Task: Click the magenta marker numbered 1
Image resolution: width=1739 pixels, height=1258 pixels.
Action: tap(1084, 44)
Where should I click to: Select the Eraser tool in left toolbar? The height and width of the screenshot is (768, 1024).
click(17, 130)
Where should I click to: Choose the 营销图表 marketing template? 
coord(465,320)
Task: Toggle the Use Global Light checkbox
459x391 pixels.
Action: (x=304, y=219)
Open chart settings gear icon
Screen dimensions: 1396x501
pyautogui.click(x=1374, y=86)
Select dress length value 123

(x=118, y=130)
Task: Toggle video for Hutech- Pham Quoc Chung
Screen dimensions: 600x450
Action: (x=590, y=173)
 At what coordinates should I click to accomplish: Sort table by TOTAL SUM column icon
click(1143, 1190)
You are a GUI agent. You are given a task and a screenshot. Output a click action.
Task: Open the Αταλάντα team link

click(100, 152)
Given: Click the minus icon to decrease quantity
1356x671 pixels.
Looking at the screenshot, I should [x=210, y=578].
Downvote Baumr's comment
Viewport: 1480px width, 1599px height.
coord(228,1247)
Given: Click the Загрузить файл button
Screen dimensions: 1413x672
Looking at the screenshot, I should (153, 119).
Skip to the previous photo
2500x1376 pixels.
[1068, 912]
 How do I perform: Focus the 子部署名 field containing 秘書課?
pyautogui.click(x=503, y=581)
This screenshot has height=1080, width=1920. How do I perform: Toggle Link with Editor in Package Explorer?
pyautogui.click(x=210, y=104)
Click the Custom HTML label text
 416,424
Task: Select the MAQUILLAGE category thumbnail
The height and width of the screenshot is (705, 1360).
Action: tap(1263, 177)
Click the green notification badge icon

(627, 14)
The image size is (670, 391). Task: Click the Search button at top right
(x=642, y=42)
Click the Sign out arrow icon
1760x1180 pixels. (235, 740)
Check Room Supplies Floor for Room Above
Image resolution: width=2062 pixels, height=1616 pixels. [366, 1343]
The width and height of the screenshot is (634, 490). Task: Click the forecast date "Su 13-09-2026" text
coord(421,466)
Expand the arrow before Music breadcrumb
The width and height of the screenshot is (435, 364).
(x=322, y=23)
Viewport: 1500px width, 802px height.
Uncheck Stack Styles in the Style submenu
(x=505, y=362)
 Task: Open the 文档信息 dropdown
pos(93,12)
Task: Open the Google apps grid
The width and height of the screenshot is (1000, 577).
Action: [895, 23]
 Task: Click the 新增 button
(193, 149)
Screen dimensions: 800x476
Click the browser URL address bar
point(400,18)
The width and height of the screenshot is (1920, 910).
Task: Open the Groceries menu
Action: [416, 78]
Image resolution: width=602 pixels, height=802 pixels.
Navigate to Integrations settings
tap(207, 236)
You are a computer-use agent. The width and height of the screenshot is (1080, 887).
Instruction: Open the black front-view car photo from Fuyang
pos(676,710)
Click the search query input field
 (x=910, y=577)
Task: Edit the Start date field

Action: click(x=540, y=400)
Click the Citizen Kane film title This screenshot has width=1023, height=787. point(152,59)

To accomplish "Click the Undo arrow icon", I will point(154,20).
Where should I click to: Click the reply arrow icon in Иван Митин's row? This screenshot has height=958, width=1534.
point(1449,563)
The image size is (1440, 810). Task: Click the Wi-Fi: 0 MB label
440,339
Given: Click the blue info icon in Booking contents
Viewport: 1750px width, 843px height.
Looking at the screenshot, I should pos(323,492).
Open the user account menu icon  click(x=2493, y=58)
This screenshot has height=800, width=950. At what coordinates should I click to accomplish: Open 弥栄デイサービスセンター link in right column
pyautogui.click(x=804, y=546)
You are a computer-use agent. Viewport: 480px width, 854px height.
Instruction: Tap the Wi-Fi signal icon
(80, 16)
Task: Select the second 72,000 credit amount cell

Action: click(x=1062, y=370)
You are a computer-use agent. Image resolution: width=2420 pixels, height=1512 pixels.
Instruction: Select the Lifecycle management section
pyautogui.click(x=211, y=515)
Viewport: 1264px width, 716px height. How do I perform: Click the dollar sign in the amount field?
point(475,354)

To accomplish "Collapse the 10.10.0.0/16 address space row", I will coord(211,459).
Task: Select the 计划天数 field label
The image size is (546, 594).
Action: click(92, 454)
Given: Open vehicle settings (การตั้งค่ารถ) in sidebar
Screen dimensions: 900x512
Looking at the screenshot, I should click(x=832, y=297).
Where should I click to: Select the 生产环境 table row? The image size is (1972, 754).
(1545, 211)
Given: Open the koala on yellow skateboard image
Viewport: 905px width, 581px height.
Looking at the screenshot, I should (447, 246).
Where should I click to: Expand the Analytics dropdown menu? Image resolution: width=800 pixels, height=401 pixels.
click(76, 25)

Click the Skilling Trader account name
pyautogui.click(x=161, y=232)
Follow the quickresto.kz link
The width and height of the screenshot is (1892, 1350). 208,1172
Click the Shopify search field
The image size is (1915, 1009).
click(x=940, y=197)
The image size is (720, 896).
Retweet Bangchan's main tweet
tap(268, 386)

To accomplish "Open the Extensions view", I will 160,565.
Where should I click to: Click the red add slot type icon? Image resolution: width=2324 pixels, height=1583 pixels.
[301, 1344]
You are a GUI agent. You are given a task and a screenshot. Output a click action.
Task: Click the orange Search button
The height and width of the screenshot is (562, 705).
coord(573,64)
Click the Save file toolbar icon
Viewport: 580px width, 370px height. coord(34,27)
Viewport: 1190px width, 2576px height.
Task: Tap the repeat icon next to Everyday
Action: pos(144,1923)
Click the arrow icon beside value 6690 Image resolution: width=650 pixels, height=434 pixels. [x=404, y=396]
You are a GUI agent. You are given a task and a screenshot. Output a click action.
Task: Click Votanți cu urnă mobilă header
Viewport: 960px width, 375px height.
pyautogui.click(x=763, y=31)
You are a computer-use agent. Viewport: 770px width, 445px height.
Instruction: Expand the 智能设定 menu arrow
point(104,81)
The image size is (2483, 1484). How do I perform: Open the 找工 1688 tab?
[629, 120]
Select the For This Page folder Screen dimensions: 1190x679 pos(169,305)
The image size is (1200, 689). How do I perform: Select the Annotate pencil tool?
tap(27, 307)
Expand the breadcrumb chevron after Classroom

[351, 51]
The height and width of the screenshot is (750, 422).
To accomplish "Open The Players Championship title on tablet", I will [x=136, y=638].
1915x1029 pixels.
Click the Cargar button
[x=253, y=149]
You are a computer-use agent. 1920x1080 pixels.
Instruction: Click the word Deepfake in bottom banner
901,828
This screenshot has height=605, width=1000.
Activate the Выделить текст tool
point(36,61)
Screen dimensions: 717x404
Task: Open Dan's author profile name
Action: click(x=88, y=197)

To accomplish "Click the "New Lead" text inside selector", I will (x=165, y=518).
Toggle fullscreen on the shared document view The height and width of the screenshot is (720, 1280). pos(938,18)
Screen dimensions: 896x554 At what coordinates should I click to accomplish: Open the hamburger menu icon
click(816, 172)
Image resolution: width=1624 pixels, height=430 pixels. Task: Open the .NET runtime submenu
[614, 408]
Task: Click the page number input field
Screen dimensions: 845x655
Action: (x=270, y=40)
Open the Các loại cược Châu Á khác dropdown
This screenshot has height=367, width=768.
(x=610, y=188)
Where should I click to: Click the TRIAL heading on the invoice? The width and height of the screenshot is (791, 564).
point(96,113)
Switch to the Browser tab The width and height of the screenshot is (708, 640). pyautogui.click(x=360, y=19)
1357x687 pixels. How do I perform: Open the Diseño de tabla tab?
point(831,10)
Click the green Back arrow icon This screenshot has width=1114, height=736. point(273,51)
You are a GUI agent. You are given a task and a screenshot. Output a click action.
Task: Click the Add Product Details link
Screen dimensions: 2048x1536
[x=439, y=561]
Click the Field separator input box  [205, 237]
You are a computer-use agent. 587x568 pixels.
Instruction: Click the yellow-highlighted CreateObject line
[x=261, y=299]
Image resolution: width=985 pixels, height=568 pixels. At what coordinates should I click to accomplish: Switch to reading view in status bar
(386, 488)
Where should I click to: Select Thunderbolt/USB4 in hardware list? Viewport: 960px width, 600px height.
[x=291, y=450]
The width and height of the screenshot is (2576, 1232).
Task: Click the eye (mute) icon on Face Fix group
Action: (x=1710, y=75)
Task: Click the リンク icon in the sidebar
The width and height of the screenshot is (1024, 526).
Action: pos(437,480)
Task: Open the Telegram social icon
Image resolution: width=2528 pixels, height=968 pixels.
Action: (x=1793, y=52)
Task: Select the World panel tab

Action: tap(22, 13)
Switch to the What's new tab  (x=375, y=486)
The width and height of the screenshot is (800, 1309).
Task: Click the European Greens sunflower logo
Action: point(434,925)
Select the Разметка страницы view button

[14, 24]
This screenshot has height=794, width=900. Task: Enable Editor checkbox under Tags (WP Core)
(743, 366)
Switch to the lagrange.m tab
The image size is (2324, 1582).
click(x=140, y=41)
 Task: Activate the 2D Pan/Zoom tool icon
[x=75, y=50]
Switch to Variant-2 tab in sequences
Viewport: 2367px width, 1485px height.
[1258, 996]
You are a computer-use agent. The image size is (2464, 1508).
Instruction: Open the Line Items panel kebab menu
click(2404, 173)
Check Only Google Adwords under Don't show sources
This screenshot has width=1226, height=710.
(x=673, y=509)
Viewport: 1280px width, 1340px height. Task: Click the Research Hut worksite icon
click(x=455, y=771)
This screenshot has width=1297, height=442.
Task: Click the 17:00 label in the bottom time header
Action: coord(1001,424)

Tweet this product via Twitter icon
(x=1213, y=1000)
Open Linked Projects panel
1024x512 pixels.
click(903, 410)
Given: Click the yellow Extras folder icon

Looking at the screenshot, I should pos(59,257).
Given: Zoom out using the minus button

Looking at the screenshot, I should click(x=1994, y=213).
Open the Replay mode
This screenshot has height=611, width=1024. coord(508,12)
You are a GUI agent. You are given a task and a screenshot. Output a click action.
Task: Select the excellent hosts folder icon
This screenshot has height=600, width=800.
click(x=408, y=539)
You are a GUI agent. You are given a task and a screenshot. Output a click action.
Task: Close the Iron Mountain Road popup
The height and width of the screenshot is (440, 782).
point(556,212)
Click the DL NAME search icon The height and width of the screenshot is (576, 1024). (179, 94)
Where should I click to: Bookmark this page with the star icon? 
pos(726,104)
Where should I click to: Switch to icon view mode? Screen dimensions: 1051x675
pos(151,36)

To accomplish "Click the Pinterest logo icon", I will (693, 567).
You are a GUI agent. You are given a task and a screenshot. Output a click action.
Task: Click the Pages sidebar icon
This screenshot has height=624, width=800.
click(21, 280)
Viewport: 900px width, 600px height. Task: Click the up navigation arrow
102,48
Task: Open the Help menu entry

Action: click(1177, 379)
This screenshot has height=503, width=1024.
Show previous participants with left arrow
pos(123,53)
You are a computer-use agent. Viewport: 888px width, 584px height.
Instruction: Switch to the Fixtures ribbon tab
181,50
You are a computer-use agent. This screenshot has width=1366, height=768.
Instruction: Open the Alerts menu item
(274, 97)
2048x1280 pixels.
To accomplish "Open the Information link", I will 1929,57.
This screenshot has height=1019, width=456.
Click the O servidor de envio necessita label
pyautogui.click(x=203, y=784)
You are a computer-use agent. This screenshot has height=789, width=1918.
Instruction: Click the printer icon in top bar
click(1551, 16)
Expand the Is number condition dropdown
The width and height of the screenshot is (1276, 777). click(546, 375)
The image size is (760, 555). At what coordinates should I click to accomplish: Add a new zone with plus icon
========
Replace "Eraser" with "Brush" in everything from the start of the records down to the line containing "Action: (x=304, y=219)", and give those lines again with nothing else changed.

Task: Click the magenta marker numbered 1
Image resolution: width=1739 pixels, height=1258 pixels.
Action: tap(1084, 44)
Where should I click to: Select the Brush tool in left toolbar? The height and width of the screenshot is (768, 1024).
click(17, 130)
Where should I click to: Choose the 营销图表 marketing template? 
coord(465,320)
Task: Toggle the Use Global Light checkbox
459x391 pixels.
Action: (x=304, y=219)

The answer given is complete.